Would you copy out, exactly as written, each line from the one containing "The image size is (1310, 741)." to the end of the records below?

- Records for this task:
══════════════════════════════

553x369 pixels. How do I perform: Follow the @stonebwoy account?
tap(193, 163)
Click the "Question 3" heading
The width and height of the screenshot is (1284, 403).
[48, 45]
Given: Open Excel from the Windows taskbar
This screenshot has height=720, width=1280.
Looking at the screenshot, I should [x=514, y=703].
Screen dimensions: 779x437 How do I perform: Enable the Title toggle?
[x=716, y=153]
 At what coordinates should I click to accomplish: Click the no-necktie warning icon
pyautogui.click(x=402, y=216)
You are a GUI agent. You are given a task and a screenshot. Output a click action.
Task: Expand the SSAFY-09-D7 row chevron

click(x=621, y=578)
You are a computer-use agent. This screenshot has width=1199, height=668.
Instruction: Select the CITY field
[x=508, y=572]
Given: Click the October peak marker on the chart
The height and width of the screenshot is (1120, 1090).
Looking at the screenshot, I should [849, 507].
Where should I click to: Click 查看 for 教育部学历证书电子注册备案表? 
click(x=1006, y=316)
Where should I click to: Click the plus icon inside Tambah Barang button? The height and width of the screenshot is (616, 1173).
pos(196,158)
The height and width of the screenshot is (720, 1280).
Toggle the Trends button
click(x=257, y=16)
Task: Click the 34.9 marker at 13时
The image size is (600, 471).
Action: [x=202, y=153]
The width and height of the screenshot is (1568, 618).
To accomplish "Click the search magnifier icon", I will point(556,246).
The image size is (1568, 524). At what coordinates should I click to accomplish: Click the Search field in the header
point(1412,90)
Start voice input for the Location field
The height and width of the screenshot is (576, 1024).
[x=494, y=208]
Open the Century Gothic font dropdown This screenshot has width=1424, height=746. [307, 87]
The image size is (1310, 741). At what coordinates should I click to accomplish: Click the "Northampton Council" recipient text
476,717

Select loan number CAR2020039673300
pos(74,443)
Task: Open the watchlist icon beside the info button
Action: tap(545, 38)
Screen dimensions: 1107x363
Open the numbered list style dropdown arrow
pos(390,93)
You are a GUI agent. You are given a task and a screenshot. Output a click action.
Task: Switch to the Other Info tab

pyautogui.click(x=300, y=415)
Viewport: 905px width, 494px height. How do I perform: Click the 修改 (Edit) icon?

══════════════════════════════

- Completed task:
The image size is (1310, 741). At what coordinates should I click to accomplish: Click the "Northampton Council" recipient text
476,717

Select loan number CAR2020039673300
pos(74,443)
Task: Open the watchlist icon beside the info button
Action: tap(545, 38)
Screen dimensions: 1107x363
Open the numbered list style dropdown arrow
pos(390,93)
You are a GUI agent. You are given a task and a screenshot. Output a click action.
Task: Switch to the Other Info tab

pyautogui.click(x=300, y=415)
Viewport: 905px width, 494px height. How do I perform: Click the 修改 (Edit) icon?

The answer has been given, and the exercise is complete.